### COSA SI CHIEDE:
Riporta in un elenco numerato le righe dei dati dalla riga che contiene "Click the purple" fino all'ultima, entrambe incluse. Tralascia le righe vuote.
------
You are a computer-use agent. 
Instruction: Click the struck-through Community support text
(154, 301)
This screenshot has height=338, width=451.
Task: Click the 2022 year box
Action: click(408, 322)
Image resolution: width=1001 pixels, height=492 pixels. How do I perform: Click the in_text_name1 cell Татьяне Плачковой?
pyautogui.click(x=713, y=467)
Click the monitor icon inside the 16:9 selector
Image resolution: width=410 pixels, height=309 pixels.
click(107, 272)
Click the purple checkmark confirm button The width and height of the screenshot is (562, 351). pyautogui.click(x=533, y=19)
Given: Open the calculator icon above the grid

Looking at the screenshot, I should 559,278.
------
### RISULTATO DELL'ESERCIZIO:
1. Click the purple checkmark confirm button The width and height of the screenshot is (562, 351). pyautogui.click(x=533, y=19)
2. Given: Open the calculator icon above the grid
3. Looking at the screenshot, I should 559,278.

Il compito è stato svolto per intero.